Découverte / Changement de programme. À défaut de pouvoir jouer son spectacle immersif tiré de la BD éponyme de Mathieu Bablet, Christelle Derré, directrice artistique du collectif poitevin Or Normes, est venue à l'Hexagone de Meylan lundi 29 et mardi 30 mars, à la rencontre d'étudiants. Des échanges fructueux dont elle nous a parlé dans la foulée.

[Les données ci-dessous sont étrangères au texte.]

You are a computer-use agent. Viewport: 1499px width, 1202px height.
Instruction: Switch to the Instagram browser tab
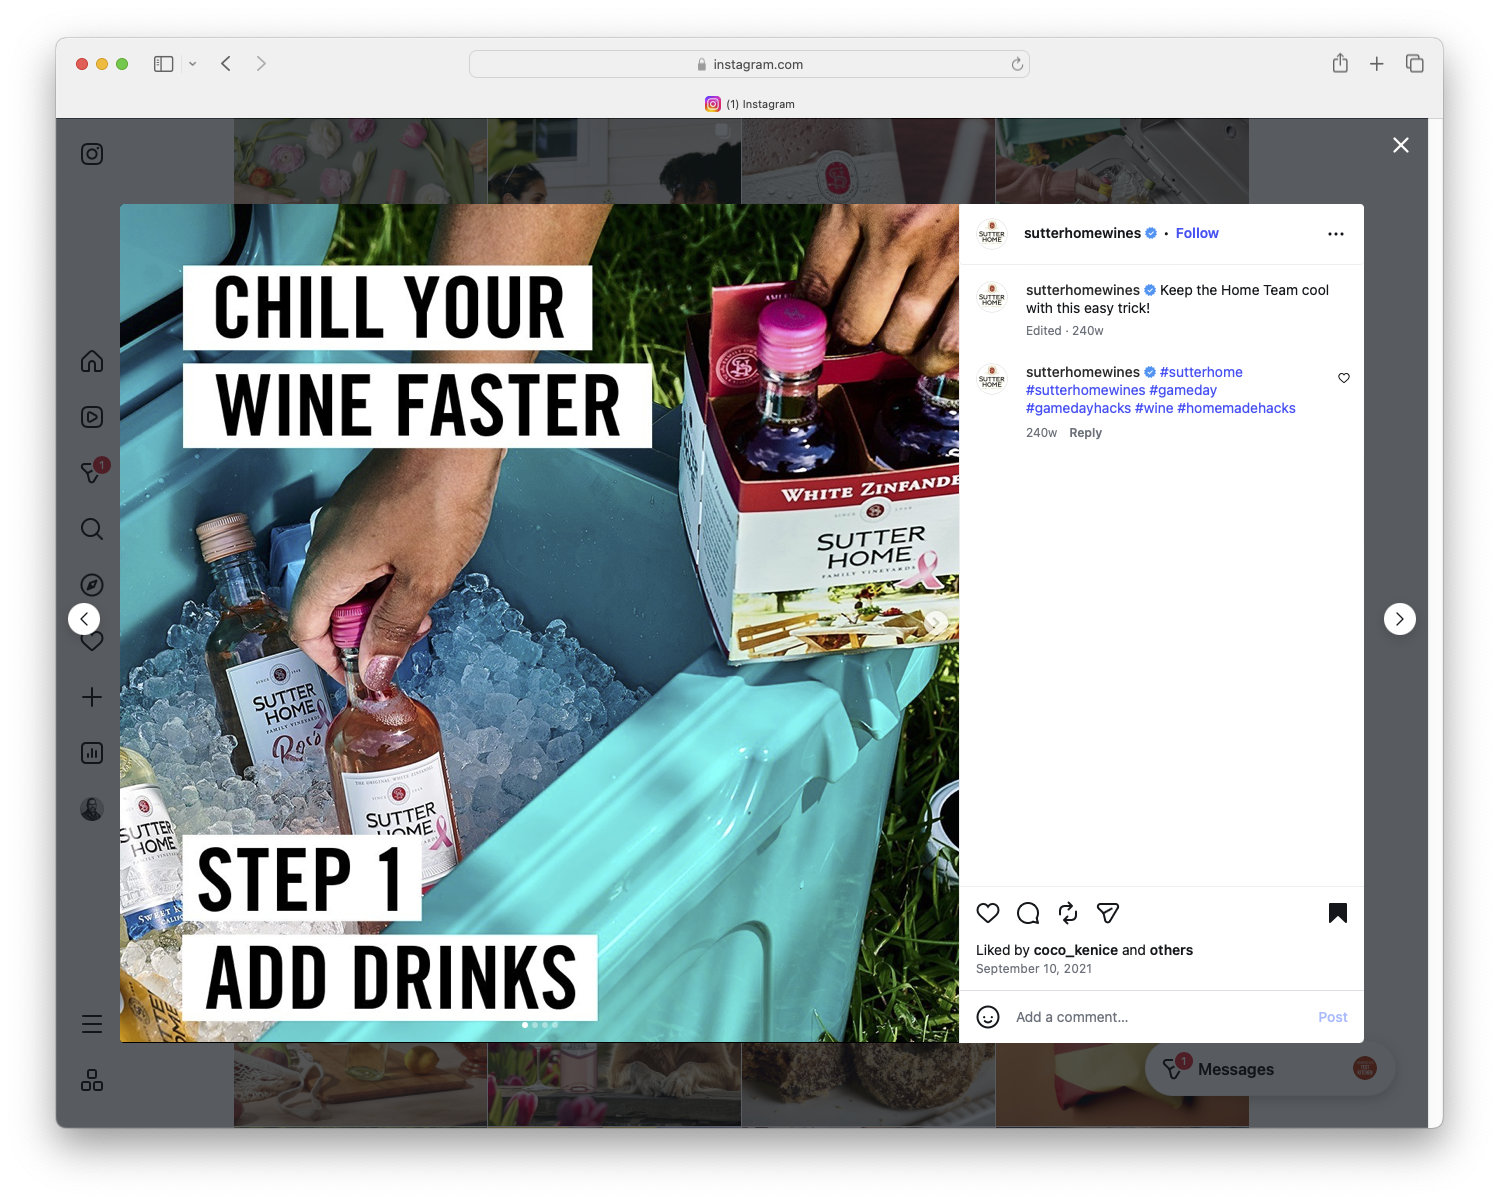tap(750, 103)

Souvenez-vous... ou fouillez nos archives : au Petit Bulletin, en octobre dernier, nous vous avions parlé de la nouvelle BD de Mathieu Bablet, Carbone et Silicium. Le jeune auteur nous avait alors expliqué qu'il avait dû prendre du recul après le succès de son précédent album, Shangri-La, en lice au Festival international d'Angoulême et vendu à plus de 100 000 exemplaires. On a vite fait le rapprochement quand le même titre est réapparu du côté de l'Hexagone, coproducteur et promoteur d'un concert visuel et immersif inspiré de l'ouvrage. L'univers SF de Mathieu Bablet est si puissant que l'on regrette que les dates prévues à Meylan aient été annulées cette année. Ce maudit coronavirus !
Une œuvre recomposée
En attendant, c'est avec une sincère curiosité que l'on a discuté avec Christelle Derré, la directrice artistique d'Or Normes, le collectif à l'origine du spectacle. Faute de jouer, la jeune femme a rencontré des collégiens, des lycéens, mais aussi des jeunes de l'École supérieure d'art et design et des étudiants en arts du spectacle à l'Université Grenoble-Alpes. Elle s'est présentée à eux comme artiste transmédia. « La singularité de mon travail consiste à prendre une œuvre et à la recomposer sur différents supports, en réalisant une autre œuvre sur chacun de ses supports. Shangri-la se décline ainsi en trois nouveaux formats : une smart fiction lisible sur un téléphone, qui permet d'incarner l'un des trois personnages ; le concert immersif qui devait être joué à l'Hexagone ; et une troisième forme développée en réalité virtuelle. » Des œuvres indépendantes, qui puisent chacune dans des parties différentes de la BD ou dans d'autres dessins, restés inédits. « Si vous avez accès aux trois, vous constaterez qu'elles se répondent, évidemment. »
« Les inviter à rêver »
Christelle Derré a pris un réel plaisir à échanger avec des étudiants, accompagnée par un musicien et sound designer, David Couturier. « Nous leur avons présenté nos processus de création et nos outils d'écriture. On a également pu mettre les jeunes de l'école d'art en situation, en réalisant une captation sonore et en travaillant sur une bande originale musicale, sur la base de certaines de nos images issues du spectacle. Avec les étudiants en arts du spectacle, on est aussi revenu sur nos anciennes créations. L'occasion de montrer tout le chemin parcouru par cette notion d'œuvres transmédia. C'était important de témoigner, d'échanger avec eux et de répondre à leurs questions. De les inviter à rêver et à se sentir libres de se saisir tous les potentiels, formes et outils qui existent aujourd'hui. » Le collectif Or Normes, lui aussi, tire quelque chose de la discussion : « Cela nous permet de nous réinterroger et de prendre un peu de distance avec ce que l'on vient de créer. On fait un pas de côté, on sort de notre bulle : c'est utile ensuite pour nous aider à transmettre. » Le grand public, lui, devra être patient pour découvrir Shangri-la à l'Hexagone : il devrait y être joué en octobre 2022, au cours de la biennale Experimenta.